§ **TASK DESCRIPTION**: Out of the lines below, please list those that hold the string "computer".

▼

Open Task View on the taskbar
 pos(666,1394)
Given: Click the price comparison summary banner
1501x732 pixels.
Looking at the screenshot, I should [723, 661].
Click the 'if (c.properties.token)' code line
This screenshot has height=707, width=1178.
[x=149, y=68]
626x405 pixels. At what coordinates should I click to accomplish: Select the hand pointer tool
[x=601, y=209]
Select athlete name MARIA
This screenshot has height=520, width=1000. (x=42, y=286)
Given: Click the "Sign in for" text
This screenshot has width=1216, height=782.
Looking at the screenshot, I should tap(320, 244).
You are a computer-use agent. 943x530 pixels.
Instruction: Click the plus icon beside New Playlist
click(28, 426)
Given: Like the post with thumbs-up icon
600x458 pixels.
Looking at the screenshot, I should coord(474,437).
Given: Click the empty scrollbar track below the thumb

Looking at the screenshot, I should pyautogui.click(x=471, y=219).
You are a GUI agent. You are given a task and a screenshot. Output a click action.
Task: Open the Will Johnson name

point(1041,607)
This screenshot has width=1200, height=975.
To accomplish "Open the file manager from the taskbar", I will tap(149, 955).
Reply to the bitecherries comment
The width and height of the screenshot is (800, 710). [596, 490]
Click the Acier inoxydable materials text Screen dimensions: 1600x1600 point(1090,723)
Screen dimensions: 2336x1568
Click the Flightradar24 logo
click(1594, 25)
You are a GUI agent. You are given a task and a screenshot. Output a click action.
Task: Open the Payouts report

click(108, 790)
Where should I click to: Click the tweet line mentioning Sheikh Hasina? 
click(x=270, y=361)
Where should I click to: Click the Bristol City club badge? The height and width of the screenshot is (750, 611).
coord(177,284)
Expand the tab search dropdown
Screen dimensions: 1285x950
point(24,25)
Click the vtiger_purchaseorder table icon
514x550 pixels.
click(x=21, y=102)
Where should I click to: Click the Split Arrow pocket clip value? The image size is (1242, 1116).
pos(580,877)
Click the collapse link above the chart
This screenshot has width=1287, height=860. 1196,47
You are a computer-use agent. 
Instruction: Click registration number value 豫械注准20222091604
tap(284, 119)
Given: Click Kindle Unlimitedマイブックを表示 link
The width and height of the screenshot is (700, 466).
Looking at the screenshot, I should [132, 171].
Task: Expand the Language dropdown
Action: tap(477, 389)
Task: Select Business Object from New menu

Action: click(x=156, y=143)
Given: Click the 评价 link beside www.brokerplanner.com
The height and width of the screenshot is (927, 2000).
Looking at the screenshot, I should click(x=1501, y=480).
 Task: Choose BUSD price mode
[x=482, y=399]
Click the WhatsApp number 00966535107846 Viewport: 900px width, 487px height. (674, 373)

▲

§ **PROBLEM SOLUTION**:
You are a computer-use agent. 943x530 pixels.
You are a computer-use agent. 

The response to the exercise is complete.